Le scandale des eaux folles, de Marie-Bernadette Dupuy ***

MBD scandale eaux folles
Au Québec, sur les bords du lac Saint-Jean, en 1928. Pendant que de nouvelles crues dévastatrices frappent les propriétés des riverains installés sur le pourtour de cette véritable mer intérieure, Emma Cloutier est retrouvée noyée près de la ferme ancestrale.
Ce deuil cruel sème la discorde et le mensonge dans la famille Cloutier, surtout lorsque Jacinthe, la soeur aînée de la victime, tente de comprendre ce qui s’est réellement passé. Menant sa propre enquête, elle découvre peu à peu les sombres secrets que préservait jalousement Emma, institutrice à l’allure si sage, que tous croyaient bien connaître…

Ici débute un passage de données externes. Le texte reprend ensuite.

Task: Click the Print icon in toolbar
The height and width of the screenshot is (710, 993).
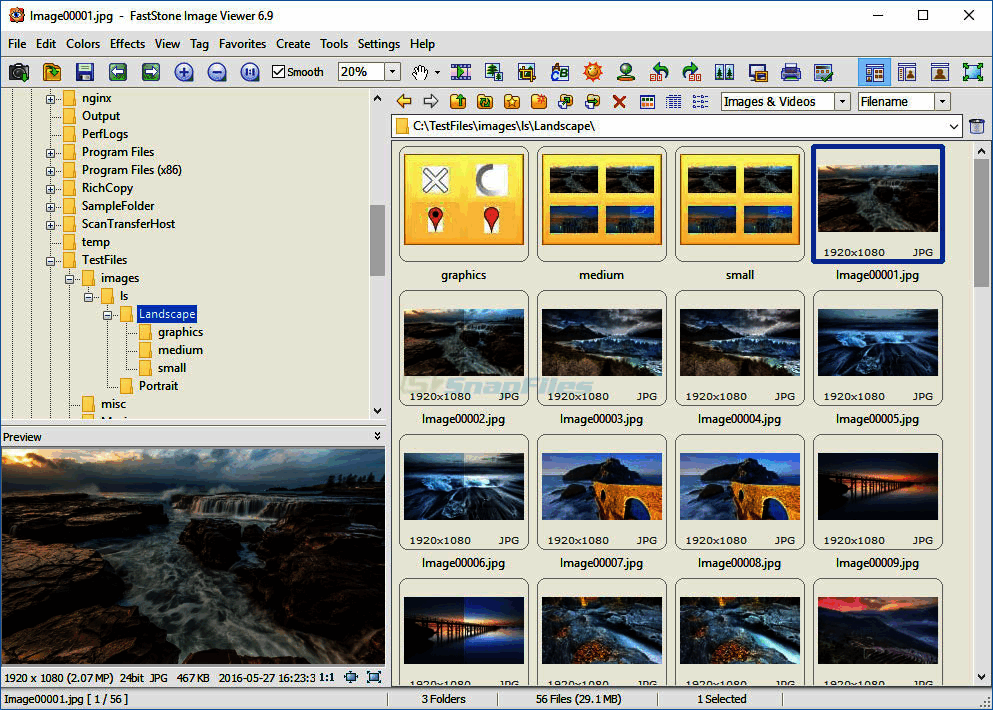Action: click(790, 72)
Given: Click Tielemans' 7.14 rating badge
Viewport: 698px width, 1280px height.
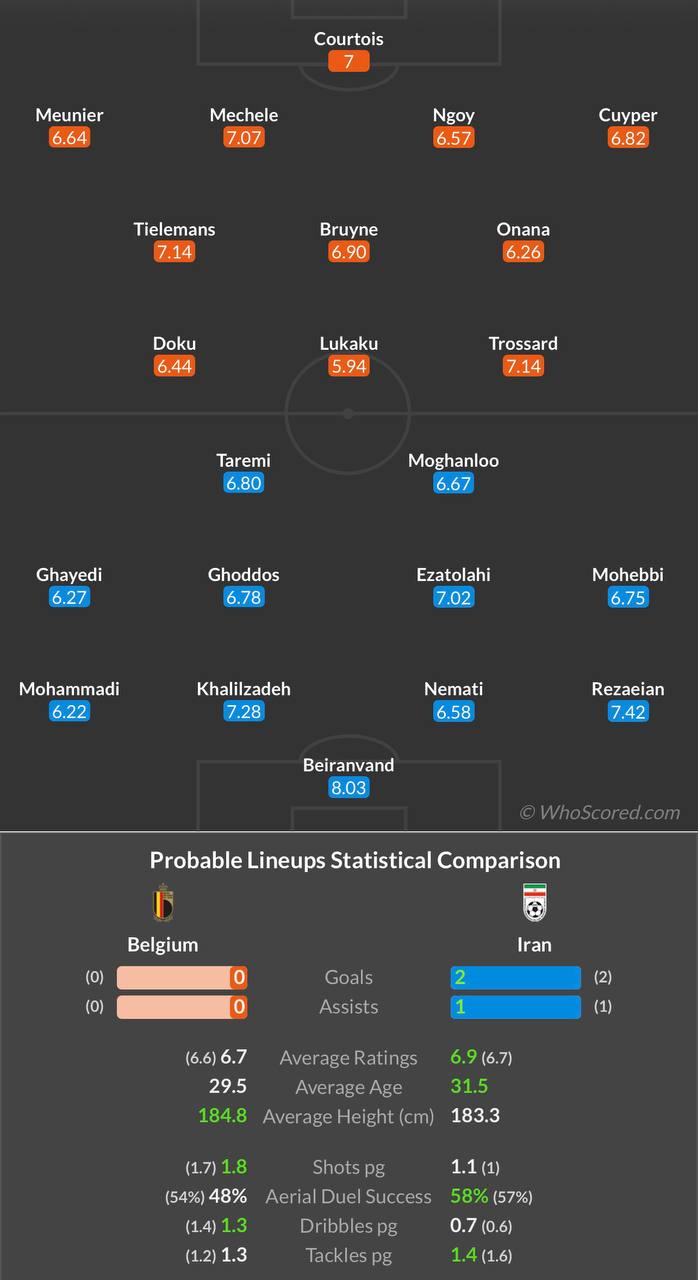Looking at the screenshot, I should click(x=174, y=252).
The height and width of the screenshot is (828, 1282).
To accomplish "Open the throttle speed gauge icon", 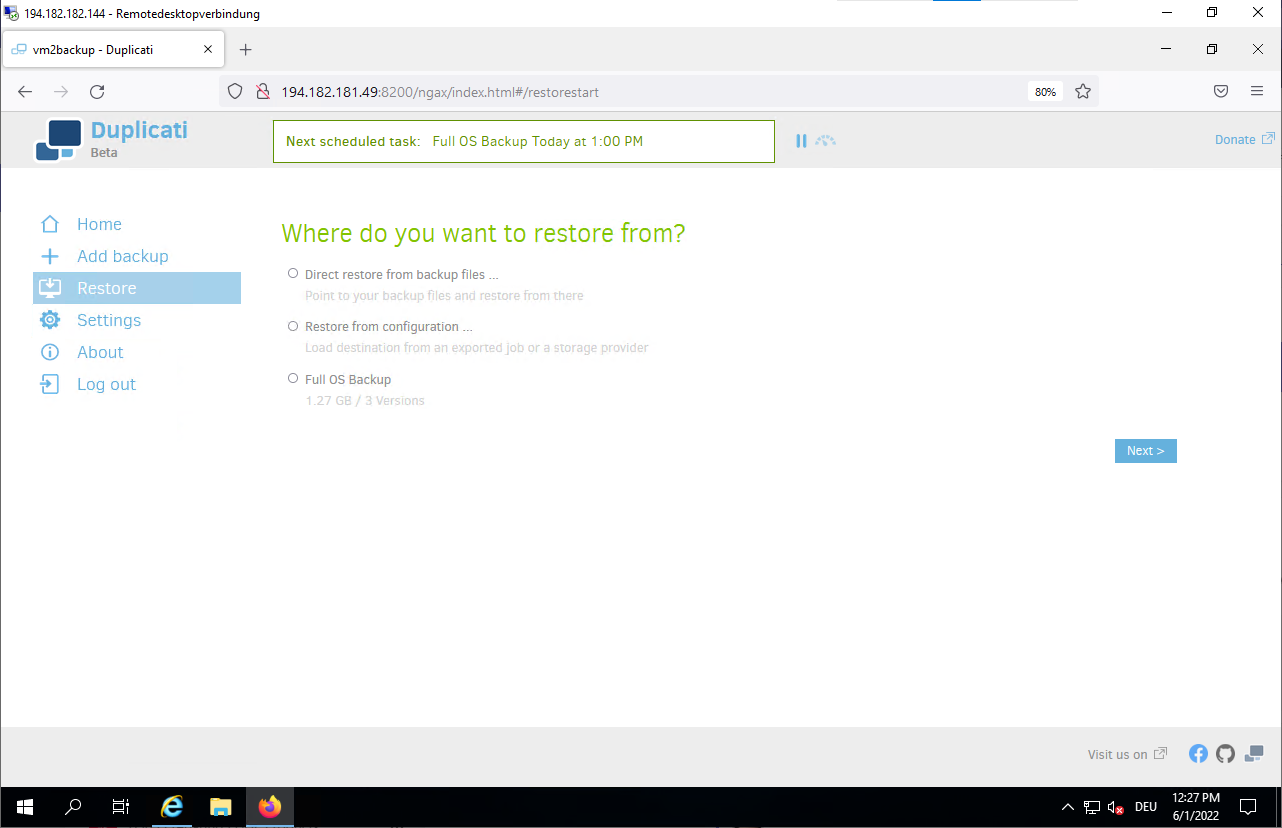I will click(825, 141).
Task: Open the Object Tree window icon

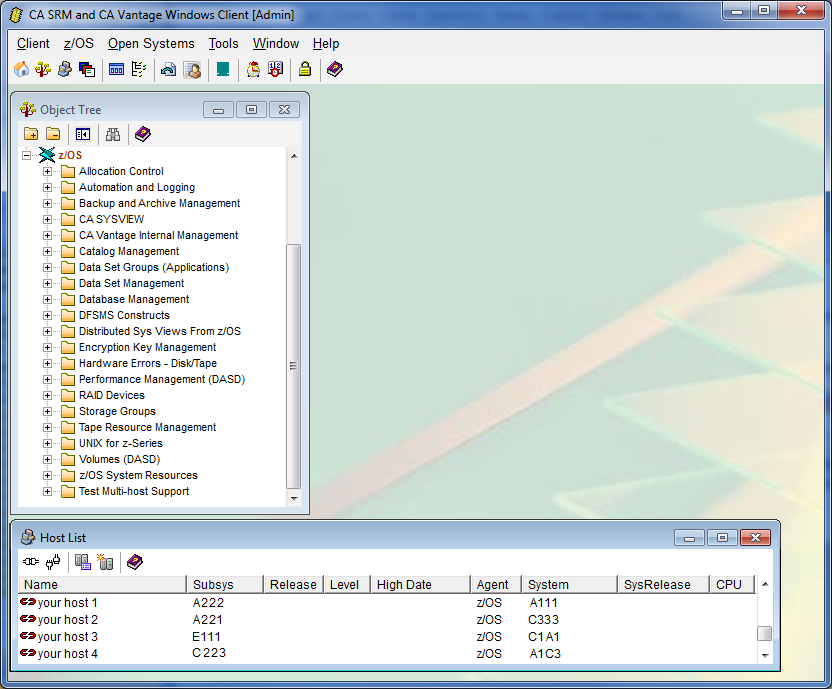Action: pyautogui.click(x=42, y=69)
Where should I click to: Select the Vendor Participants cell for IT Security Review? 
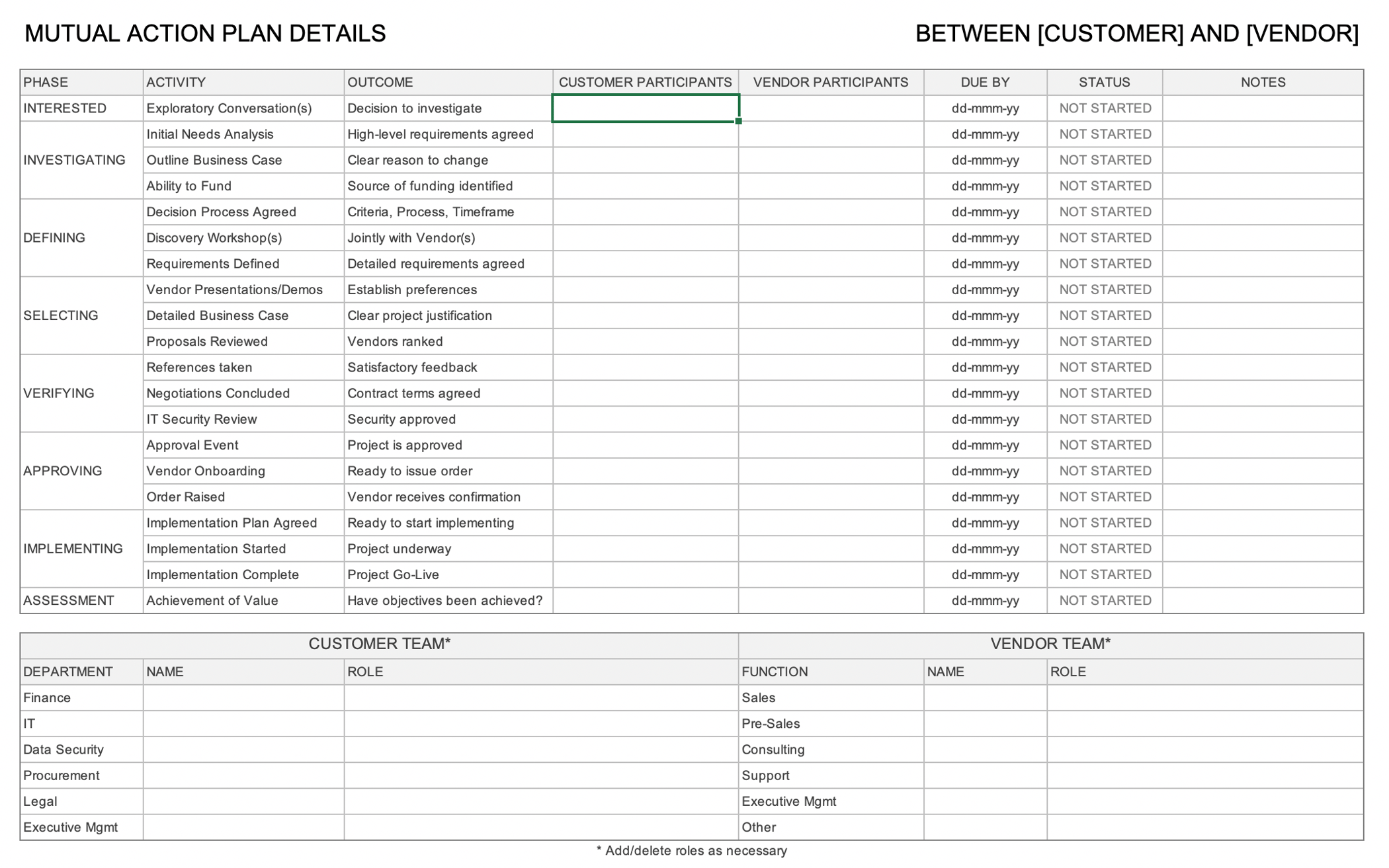[x=831, y=419]
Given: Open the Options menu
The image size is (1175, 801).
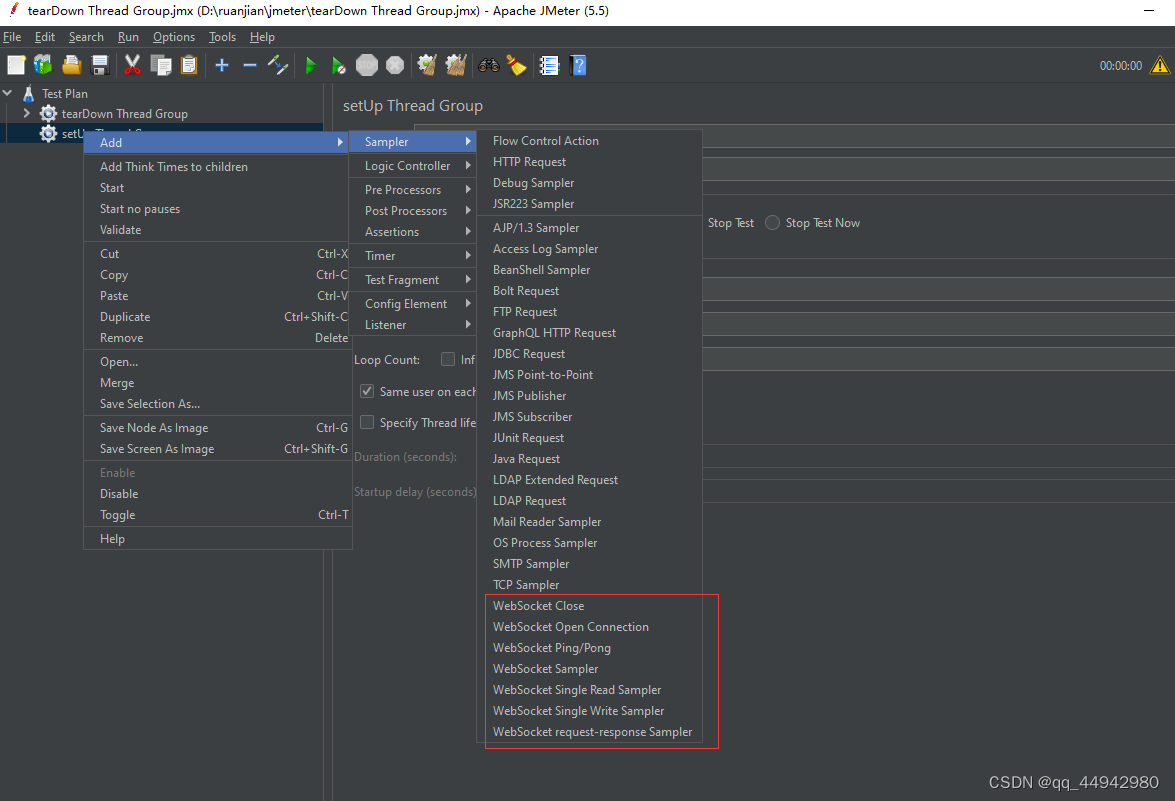Looking at the screenshot, I should tap(174, 37).
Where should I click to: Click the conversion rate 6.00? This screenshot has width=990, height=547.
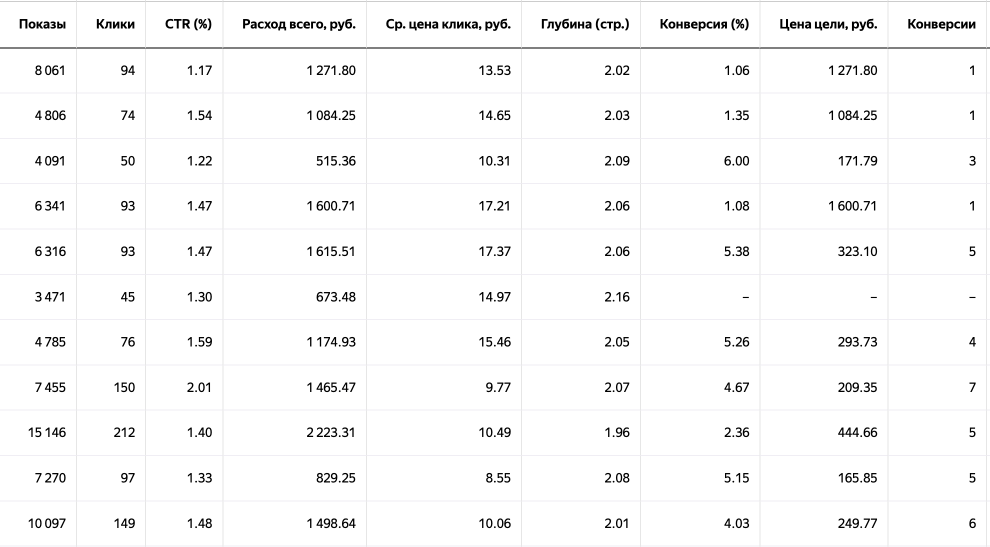(736, 161)
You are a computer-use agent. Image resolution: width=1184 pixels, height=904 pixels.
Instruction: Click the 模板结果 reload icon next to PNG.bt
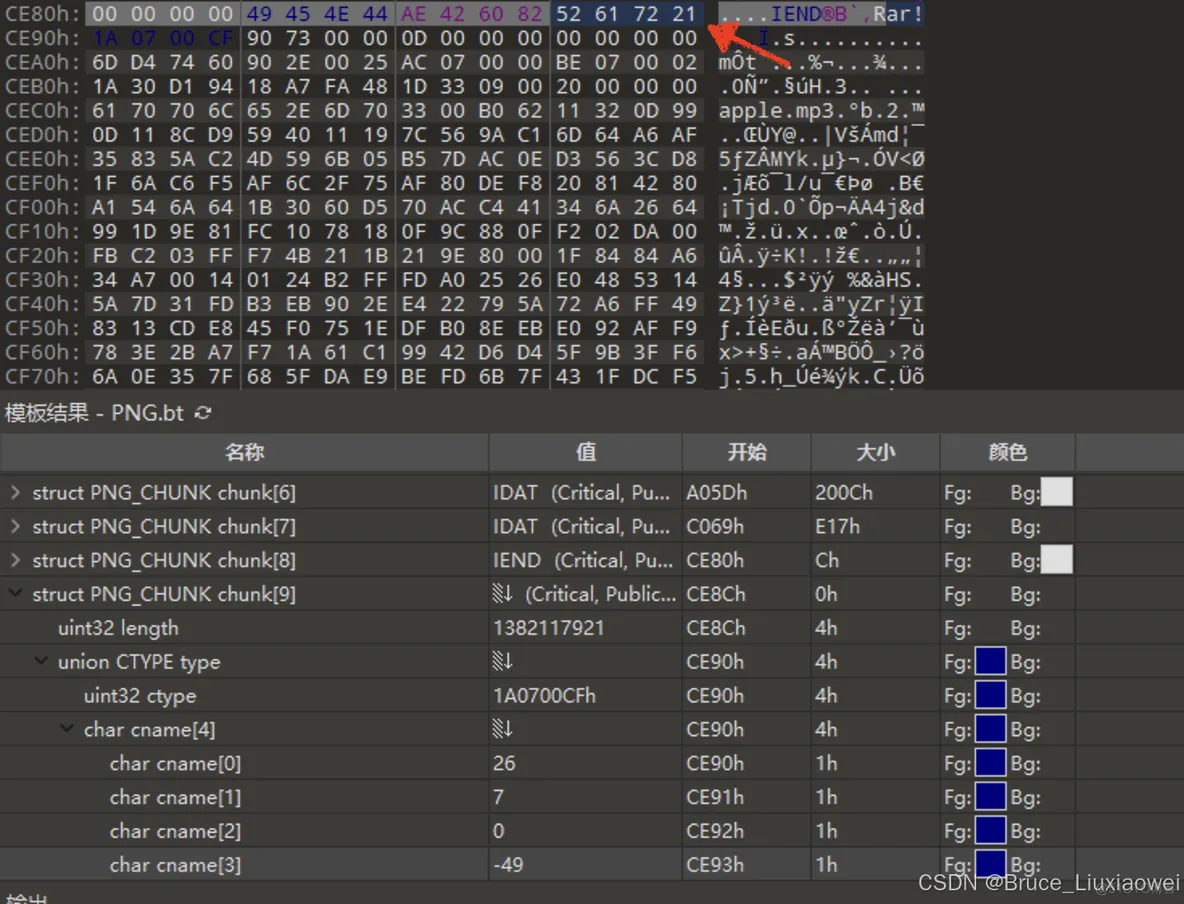204,412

Ah les bonnes moeurs ! Dans le Québec rural du début du XXème siècle, comme chez nous, la place de la femme est à l’ombre de son mari. Et si pas encore mariée, gare ! Petit écart de conduite, et la demoiselle est chassée de la maison. Emma en commet plusieurs apparemment, de ces écarts, et pas des petits puisqu’elle tombe amoureuse d’un homme marié. MB Dupuy peint un environnement et des personnages qui semblent vrais, dans ce contexte de puritanisme où le souci des apparences qu’on appelle quelquefois l’honneur est érigé en monument. Mais la responsabilités des erreurs est généralement partagée, et même le plus strict devra mettre de l’eau dans son vin pour conserver ce qui, finalement, reste le plus précieux: la famille.
Belle écriture = lecture facile. J’ai lu ce gros livre en deux jours, ce qui prouve que même si on s’interroge sur le petit côté “eau de rose” de l’intrigue, on se laisse quand même prendre par l’histoire et quelques personnages sympathiques.